[Data supplied — start]

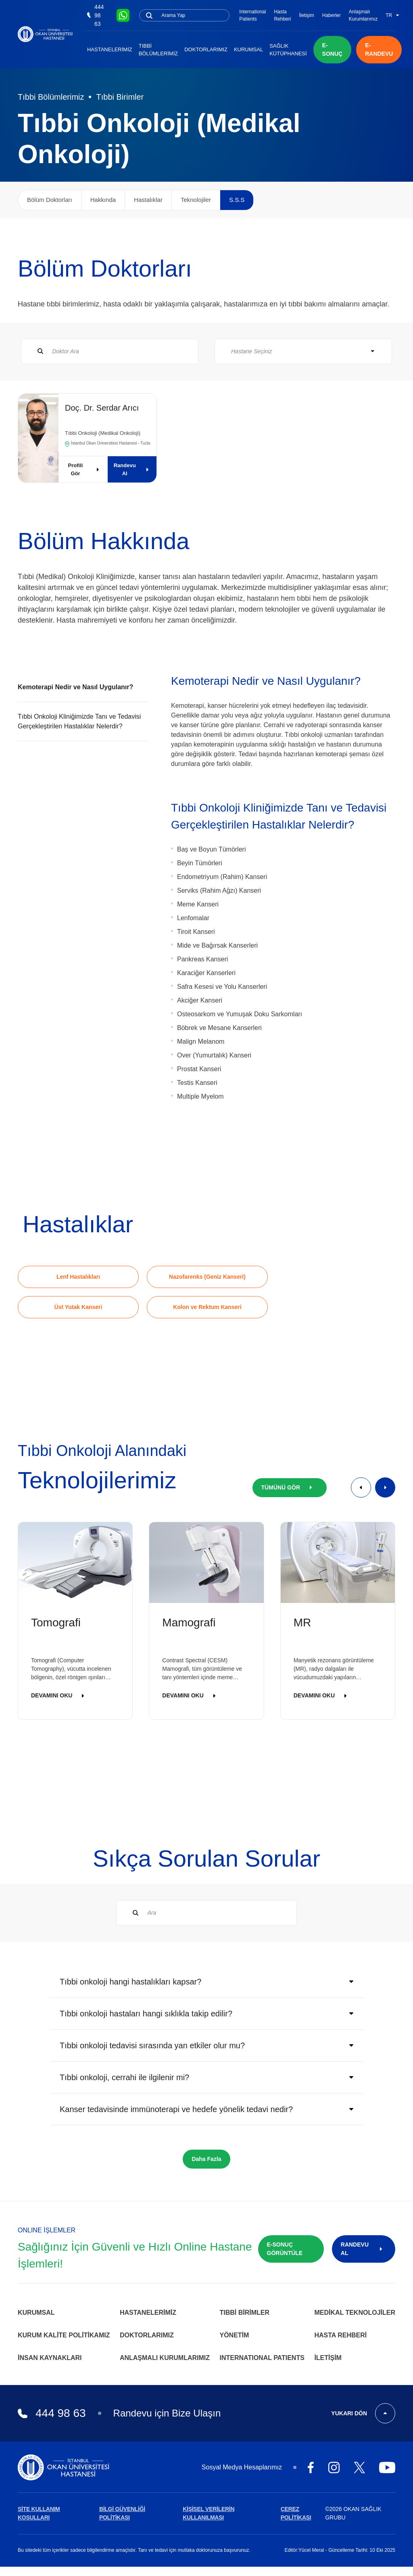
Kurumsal (248, 49)
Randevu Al (133, 469)
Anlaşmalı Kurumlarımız (363, 15)
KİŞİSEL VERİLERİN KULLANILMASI (208, 2513)
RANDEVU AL (363, 2248)
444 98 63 (95, 15)
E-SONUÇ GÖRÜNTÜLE (285, 2248)
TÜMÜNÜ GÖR (289, 1487)
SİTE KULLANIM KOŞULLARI (39, 2513)
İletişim (306, 15)
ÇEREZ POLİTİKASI (296, 2513)
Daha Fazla (206, 2159)
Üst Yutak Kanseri (78, 1307)
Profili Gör (85, 469)
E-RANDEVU (379, 49)
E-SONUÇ (332, 49)
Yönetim (234, 2335)
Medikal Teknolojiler (354, 2312)
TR (392, 15)
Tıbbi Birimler (120, 96)
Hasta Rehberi (282, 15)
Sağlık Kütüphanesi (288, 50)
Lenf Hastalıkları (78, 1276)
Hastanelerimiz (109, 49)
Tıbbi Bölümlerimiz (158, 50)
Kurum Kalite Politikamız (64, 2335)
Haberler (331, 15)
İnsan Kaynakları (50, 2357)
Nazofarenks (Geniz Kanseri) (207, 1276)
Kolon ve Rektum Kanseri (207, 1307)
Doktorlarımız (205, 49)
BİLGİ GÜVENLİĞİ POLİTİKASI (122, 2513)
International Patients (252, 15)
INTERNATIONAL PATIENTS (262, 2357)
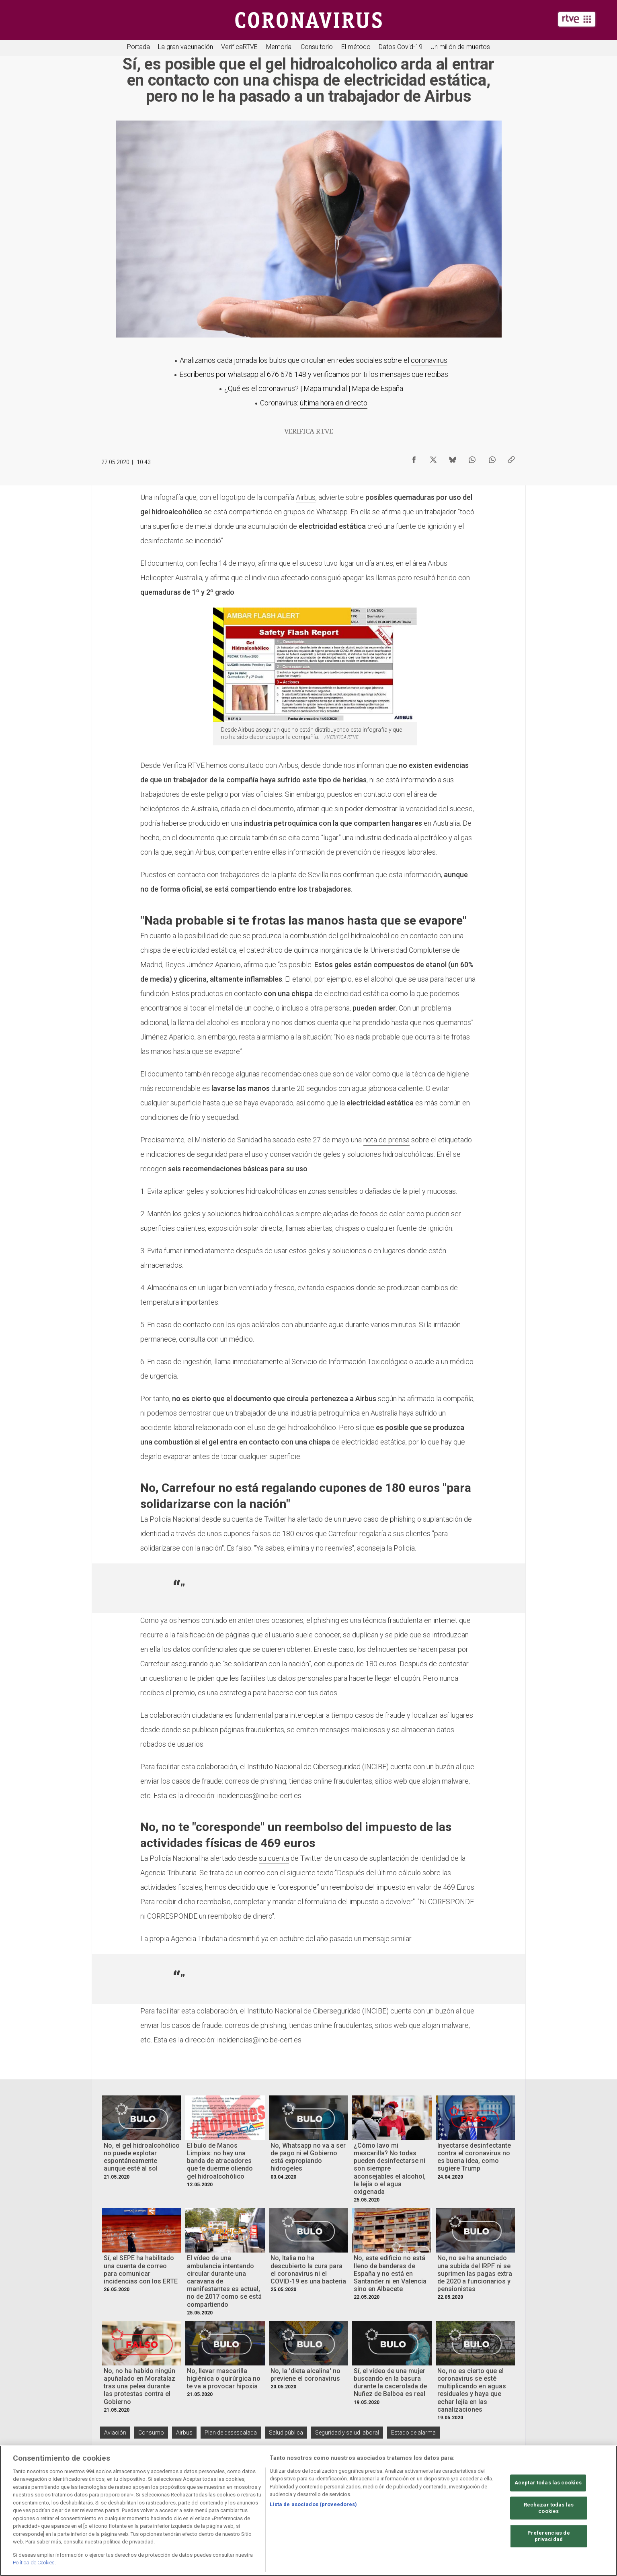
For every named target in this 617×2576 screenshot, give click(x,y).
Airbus (306, 497)
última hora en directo (333, 403)
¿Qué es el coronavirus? (261, 388)
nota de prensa (386, 1140)
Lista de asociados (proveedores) (313, 2504)
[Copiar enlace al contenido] (511, 457)
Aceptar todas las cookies (548, 2483)
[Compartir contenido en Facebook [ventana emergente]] (414, 457)
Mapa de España (377, 388)
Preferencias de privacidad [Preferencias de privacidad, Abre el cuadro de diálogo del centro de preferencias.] (548, 2536)
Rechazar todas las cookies (549, 2508)
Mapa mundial (325, 388)
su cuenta (274, 1858)
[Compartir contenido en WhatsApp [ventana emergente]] (472, 457)
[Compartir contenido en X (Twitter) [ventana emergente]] (433, 457)
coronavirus (429, 360)
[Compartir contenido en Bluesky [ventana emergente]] (452, 457)
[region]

[Data supplied — finish]

Task statement:
Copy every line where the word "Compartir" is present in the entries above.

Response area:
[Compartir contenido en Facebook [ventana emergente]] (414, 457)
[Compartir contenido en WhatsApp [ventana emergente]] (472, 457)
[Compartir contenido en X (Twitter) [ventana emergente]] (433, 457)
[Compartir contenido en Bluesky [ventana emergente]] (452, 457)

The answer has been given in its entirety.